Throughout fiscal 2017, the company plans to introduce a number of short-period, stackable programs that will provide students the flexibility and affordability to pursue education outside the traditional degree course structure.

Also, DeVry adopted several cost-saving initiatives like workforce reduction and curbing discretionary spending. The company is following a strict cost-control routine, with special emphasis on controlling escalating costs at DeVry University and Carrington Colleges.

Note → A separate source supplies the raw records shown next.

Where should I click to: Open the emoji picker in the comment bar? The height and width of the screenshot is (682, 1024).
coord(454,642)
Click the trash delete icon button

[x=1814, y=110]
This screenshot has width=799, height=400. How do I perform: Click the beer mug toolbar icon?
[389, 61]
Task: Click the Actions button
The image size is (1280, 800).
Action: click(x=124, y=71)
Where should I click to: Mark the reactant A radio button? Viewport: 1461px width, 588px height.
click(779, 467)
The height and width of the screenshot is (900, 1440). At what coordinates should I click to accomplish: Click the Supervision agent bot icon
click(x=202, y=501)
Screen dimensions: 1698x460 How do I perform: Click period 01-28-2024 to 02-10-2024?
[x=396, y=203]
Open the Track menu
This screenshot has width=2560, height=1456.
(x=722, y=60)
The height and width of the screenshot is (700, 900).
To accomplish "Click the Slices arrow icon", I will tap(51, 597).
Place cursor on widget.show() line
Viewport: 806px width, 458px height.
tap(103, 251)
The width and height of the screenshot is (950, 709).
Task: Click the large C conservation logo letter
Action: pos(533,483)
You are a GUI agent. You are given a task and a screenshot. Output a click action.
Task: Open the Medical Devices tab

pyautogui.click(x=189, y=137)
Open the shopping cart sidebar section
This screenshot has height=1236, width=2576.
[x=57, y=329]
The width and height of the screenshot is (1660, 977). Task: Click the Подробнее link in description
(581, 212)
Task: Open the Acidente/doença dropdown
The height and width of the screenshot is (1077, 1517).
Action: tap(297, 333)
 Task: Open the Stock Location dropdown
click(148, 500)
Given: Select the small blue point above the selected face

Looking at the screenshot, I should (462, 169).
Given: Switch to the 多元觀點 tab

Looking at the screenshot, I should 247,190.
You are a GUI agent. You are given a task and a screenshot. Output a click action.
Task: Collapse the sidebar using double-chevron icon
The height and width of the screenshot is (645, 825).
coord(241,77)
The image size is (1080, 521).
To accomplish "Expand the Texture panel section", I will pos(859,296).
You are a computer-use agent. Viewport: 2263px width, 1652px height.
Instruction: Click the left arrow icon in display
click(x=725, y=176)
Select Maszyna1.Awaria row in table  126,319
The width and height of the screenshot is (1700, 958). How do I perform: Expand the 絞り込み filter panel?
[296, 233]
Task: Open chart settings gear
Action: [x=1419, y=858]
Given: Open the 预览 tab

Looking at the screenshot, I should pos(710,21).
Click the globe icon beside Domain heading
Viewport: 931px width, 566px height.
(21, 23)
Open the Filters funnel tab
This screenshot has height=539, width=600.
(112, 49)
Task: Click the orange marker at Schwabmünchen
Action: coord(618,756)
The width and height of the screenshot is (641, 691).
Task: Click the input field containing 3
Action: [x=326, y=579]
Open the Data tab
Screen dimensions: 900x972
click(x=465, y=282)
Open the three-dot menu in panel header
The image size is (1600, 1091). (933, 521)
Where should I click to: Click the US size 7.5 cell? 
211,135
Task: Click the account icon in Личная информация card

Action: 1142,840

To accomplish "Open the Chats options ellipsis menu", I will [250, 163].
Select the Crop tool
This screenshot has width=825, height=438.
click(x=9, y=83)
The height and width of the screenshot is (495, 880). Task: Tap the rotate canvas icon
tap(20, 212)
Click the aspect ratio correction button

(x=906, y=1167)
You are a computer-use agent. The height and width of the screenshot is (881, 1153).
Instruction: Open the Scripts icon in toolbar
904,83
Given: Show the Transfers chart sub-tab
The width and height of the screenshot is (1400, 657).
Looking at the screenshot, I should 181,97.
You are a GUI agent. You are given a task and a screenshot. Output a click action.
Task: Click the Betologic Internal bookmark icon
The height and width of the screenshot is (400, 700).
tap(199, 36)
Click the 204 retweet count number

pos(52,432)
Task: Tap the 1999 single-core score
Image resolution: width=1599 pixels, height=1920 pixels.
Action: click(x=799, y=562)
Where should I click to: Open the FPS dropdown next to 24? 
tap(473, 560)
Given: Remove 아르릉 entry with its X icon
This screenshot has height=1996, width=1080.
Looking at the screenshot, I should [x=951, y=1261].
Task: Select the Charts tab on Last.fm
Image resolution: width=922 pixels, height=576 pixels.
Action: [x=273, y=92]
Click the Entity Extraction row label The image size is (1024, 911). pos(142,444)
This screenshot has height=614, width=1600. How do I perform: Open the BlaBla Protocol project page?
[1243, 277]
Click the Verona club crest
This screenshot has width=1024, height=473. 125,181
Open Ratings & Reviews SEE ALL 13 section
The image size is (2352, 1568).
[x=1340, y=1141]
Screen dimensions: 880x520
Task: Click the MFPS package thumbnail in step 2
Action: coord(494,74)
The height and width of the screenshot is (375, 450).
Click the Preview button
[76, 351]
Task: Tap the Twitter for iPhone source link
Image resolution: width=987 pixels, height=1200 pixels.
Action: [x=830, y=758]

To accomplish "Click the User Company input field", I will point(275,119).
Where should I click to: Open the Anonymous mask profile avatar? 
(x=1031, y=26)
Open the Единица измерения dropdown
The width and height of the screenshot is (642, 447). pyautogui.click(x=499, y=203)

The company also condensed the footprint of DeVry University.

This Zacks Rank #2 (Buy) stock has a decent earnings history, beating the Zacks Consensus Estimate in all of the past four quarters at an average of 8.9%. You can see the complete list of today’s Zacks #1 (Strong Buy) Rank stocks here.

Concerns

The company has been witnessing a persistent decline in enrollments at its flagship institution, DeVry University, which accounts for a major portion of its revenues. DeVry University’s starts have also been declining for several years now and are expected to remain a challenge over the near term, as prospective students are reluctant to incur debts for pursuing higher degree. The competition in this space is also intense.

As the employment scenario is improving, more adult students are opting for jobs while the demand for academic programs is on the decline. There is also growing reluctance among students to enroll in academic programs and take loans to fund them.